A reclamante aponta a Receita de Alfândega e Proteção de Fronteiras (CBP) como ré, junto com o comissário da agência, Rodney Scott, e o governo dos Estados Unidos. O pedido não especifica o valor, mas requer o reembolso integral das tarifas pagas.
Segundo a companhia, o Supremo não discutiu a possibilidade de devolução, mas a FedEx tomou as medidas para proteger seus direitos como importadora de registro e buscar ressarcimento junto à CBP. A ação segue no âmbito federal.
Contexto jurídico
Nesta semana, o tribunal decidiu em 6 a 3 que apenas o Congresso tem autoridade para impor tributos, e que a Lei de Potenciais Econômicos de Emergência Internacional (IEEPA) não pode substituir essa competência em tempos de paz. A decisão não define se empresas terão direito a reembolso.
O veredito marcou a primeira vez que o Supremo anulou políticas de Trump no seu segundo mandato, minando a argumentação de autoridade executiva. No entanto, o tribunal não esclareceu se há direito aos reembolsos para empresas.
Em dissidência, o ministro Brett Kavanaugh afirmou que o tribunal não se pronunciou sobre como o governo devolveria bilhões de dólares arrecadados de importadores, destacando impactos significativos para o tesouro.
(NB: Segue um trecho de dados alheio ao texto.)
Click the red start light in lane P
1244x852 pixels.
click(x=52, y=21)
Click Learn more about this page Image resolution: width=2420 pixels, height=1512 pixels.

O texto não detalha providências futuras.
Reações e desdobramentos
O presidente Trump criticou a decisão, afirmando que continuará com novas tarifas globais sob outras bases legais. Ele anunciou, inicialmente, um imposto de 10% que foi elevado a 15% em menos de 24 horas.
O principal negociador de comércio dos EUA, Jamieson Greer, disse que as ferramentas legais podem mudar, mas a política permanece, oferecendo às empresas norte-americanas maior alavanca no comércio mundial. Comentário foi feito em programa de TV.
Um grupo de democratas do Senado pediu que as devoluções de tarifas recolhidas ilegalmente sejam destinadas a pequenas empresas. Eles também defendem que companhias grandes repassem aos consumidores qualquer valor devolvido.
Dados de 2025 indicam que as tarifas representaram um aumento de imposto de cerca de 1 mil dólares por domicílio, segundo estimativa do Tax Foundation. A organização aponta efeitos como maior preço de produtos e menor atividade econômica.
A cobertura foi produzida com base em informações da Reuters, Associated Press e The Guardian. As informações são apresentadas de forma factual e neutra, sem opiniões ou conclusões.